Detroit: vale a pena visitar?

Ontem eu mostrei para vocês aqui no blog as duas atrações incríveis que visitamos na região metropolitana de Detroit no mês passado, ambas relacionadas à Ford, cuja sede fica na cidade de Dearborn, vizinha a Detroit. Eu também contei para vocês que a gente atrasou demais a nossa ida para lá – apesar de amar museus e carros – por causa da fama de Detroit de estar “decadente” e “perigosa”. Eu resolvi escrever este post para contar um pouco mais sobre a nossa experiência neste final de semana – especificamente na cidade de Detroit – e responder a pergunta que eu recebo frequentemente no blog: vale a pena visitar Detroit? Vale falar que a gente só ficou no local dois dias, e na cidade de Detroit mesmo somente uma tarde. Então a minha opinião não é baseada em uma viagem longa ou em morar na cidade por um tempo. Se você quer saber como é morar em Detroit e quer ter mais informações sobre atrações turísticas na cidade eu super indico o blog Colagem da Luciana Misura: ela morou por lá algum tempo e tem até um guia completo que você pode comprar aqui.

Chegamos pela Ambassador Bridge – ponte que liga a cidade de Windsor no Canadá e Detroit nos USA – e depois de muita espera (na minha opinião entrar para os USA utilizando esta ponte é uma experiência demorada e traumatizante) conseguimos finalmente entrar na América.

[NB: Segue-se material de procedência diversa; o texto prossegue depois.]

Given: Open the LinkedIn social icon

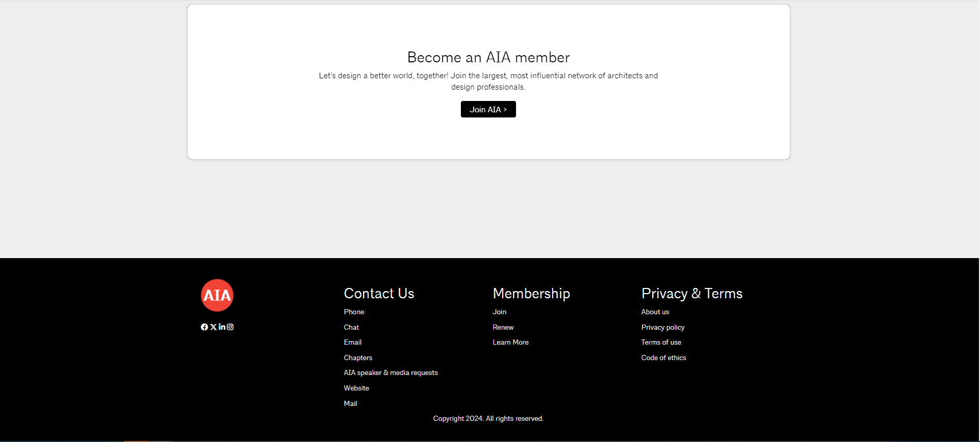Looking at the screenshot, I should pos(222,327).
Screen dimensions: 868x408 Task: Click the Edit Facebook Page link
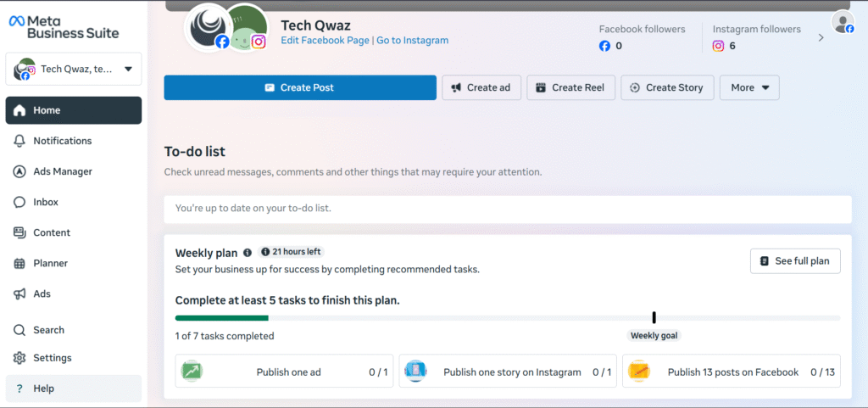pyautogui.click(x=325, y=41)
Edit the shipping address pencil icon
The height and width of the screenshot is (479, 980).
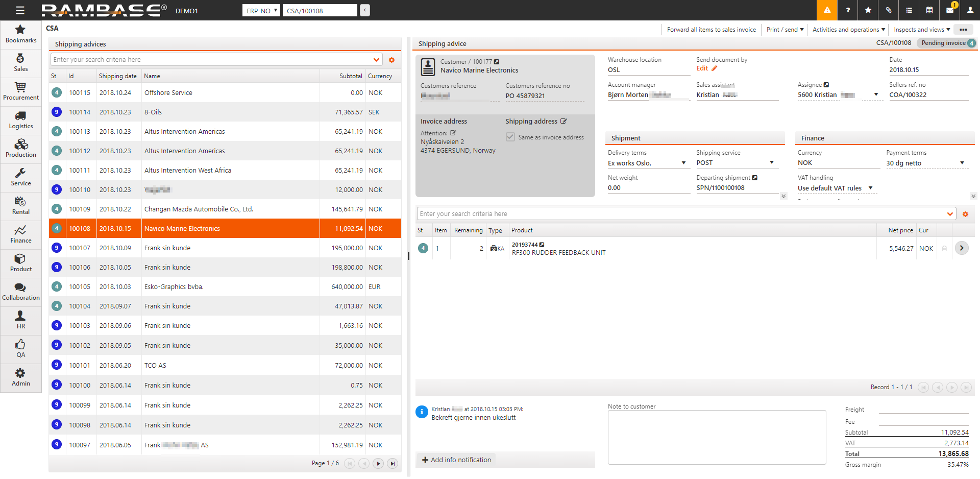click(564, 122)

Logo na chegada já damos de cara com o prédio enorme e todo pomposo da Michigan Central Station, que está fora de uso desde 1988. Não se pode dizer que o local está abandonado já que há uma empresa que controla o local e as janelas do edifício foram todas substituídas em 2015. Mas não está em uso e se você olhar fotos de dentro do local verá que “abandonado” é o melhor termo para tal. Você deve estar se perguntando o porquê de eu começar meu texto falando de um edifício abandonado? Eu acho que este é a melhor maneira de explicar Detroit e a experiência de visitar o local: você chega por uma ponte linda, com uma vista linda da cidade e dos edifícios modernos do GM Renaissance Center e dá de cara com um edifício abandonado. É uma cidade de contrastes, de moderno vs. abandonado, de curiosidade vs. apreensão. Pelo menos foi tudo isso que eu senti enquanto passeava pela cidade.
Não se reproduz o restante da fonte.